Every line of the data below that holds the string "width" needs to be reported.

----------------------------------------

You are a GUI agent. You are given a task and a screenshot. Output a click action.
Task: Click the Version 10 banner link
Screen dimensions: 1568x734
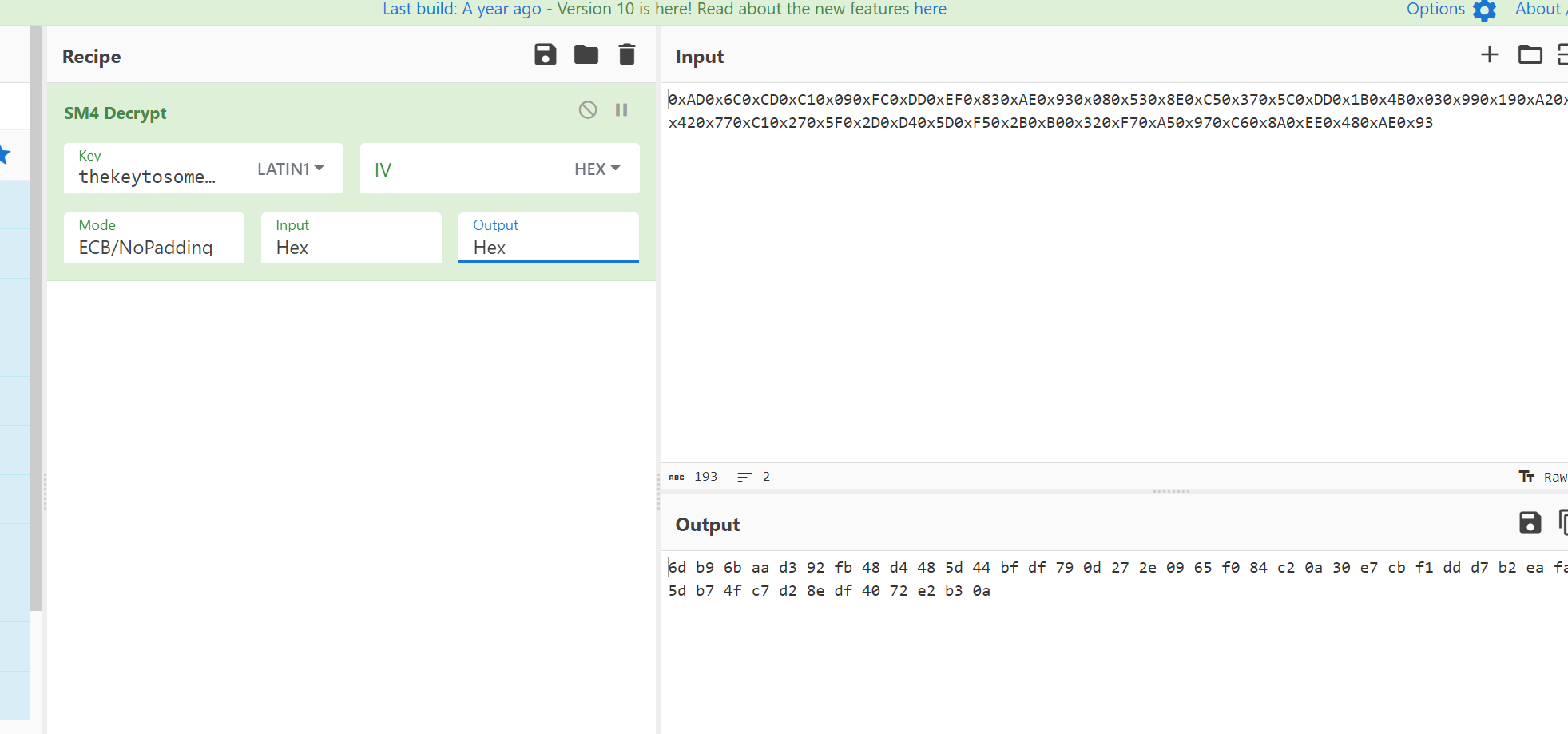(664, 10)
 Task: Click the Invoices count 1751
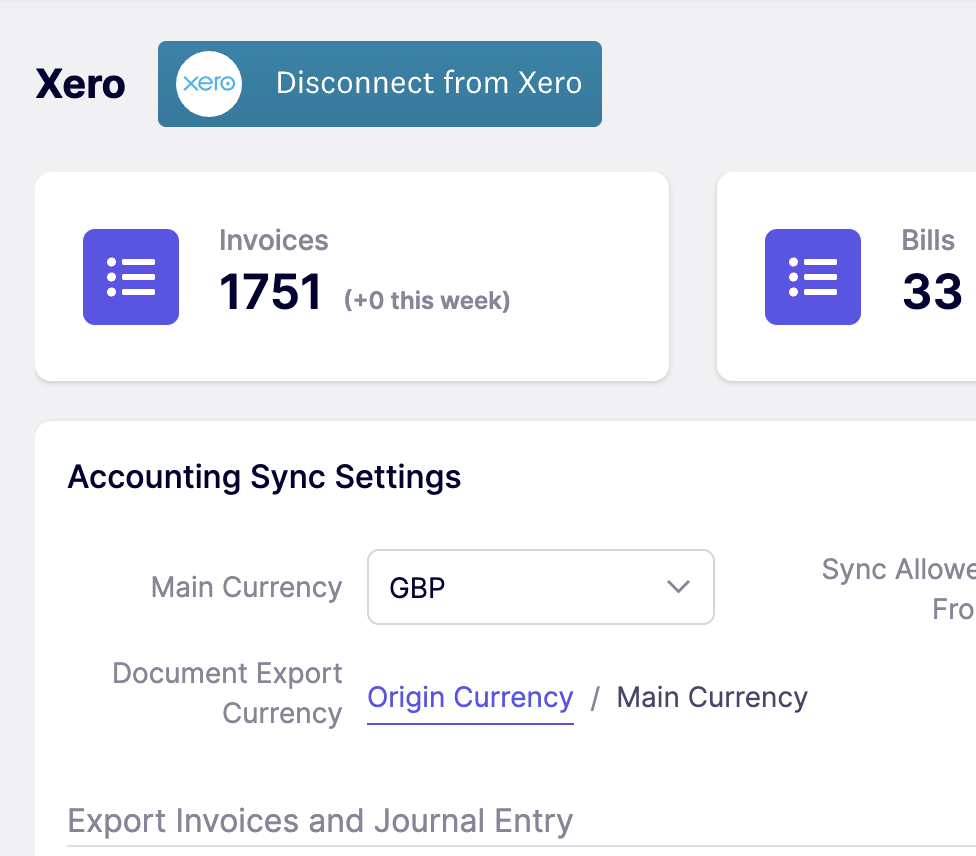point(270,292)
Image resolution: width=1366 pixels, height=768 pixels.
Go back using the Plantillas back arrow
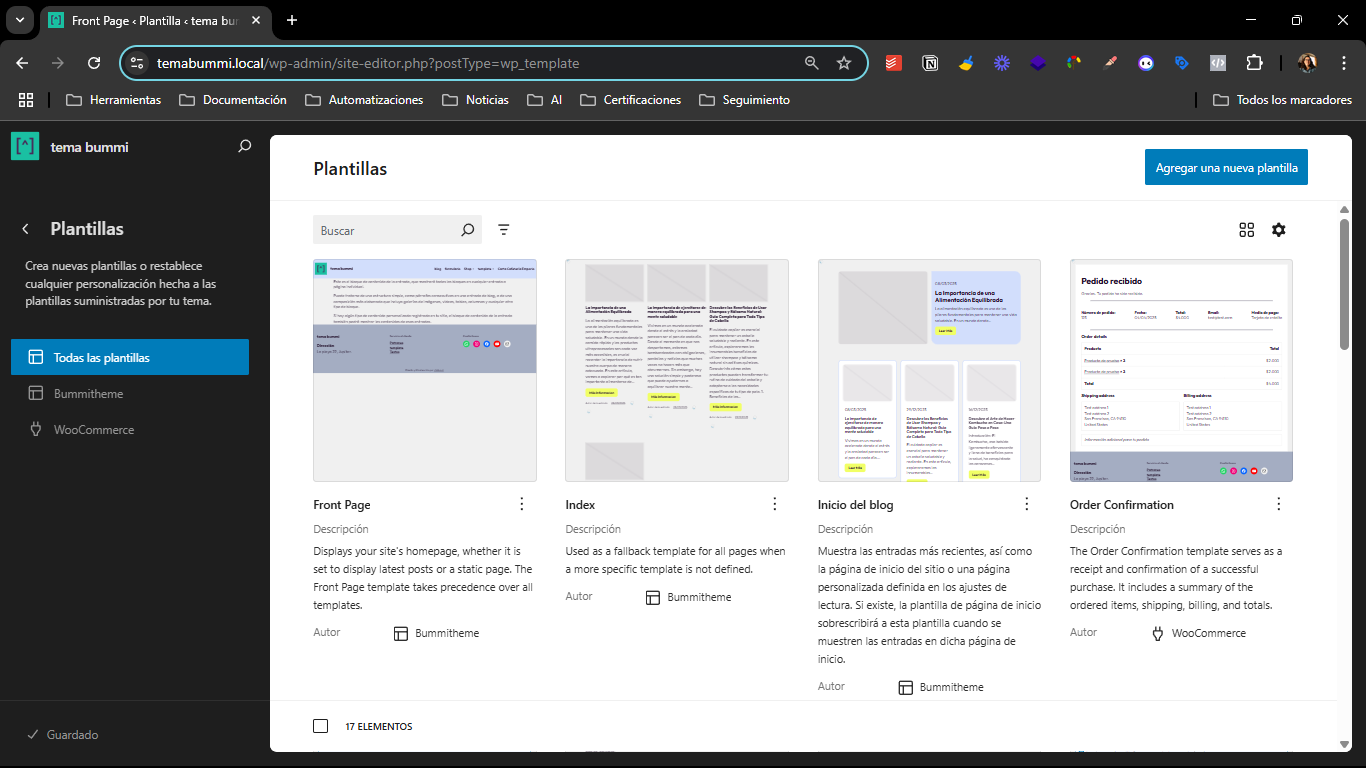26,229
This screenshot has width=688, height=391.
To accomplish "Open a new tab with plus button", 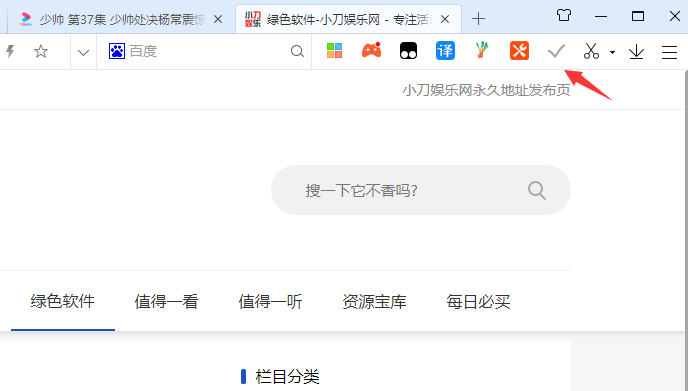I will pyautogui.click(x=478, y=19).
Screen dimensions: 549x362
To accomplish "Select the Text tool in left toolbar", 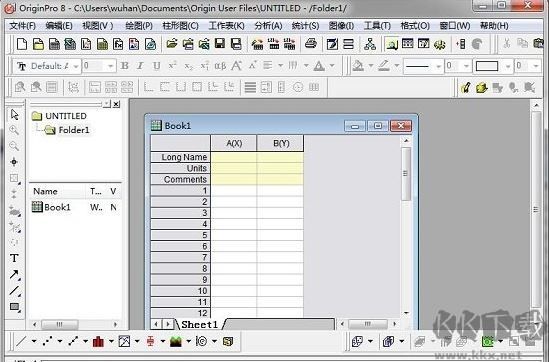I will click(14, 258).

----------------------------------------

-- Expected answer --
Image resolution: width=1366 pixels, height=768 pixels.
This screenshot has width=688, height=391.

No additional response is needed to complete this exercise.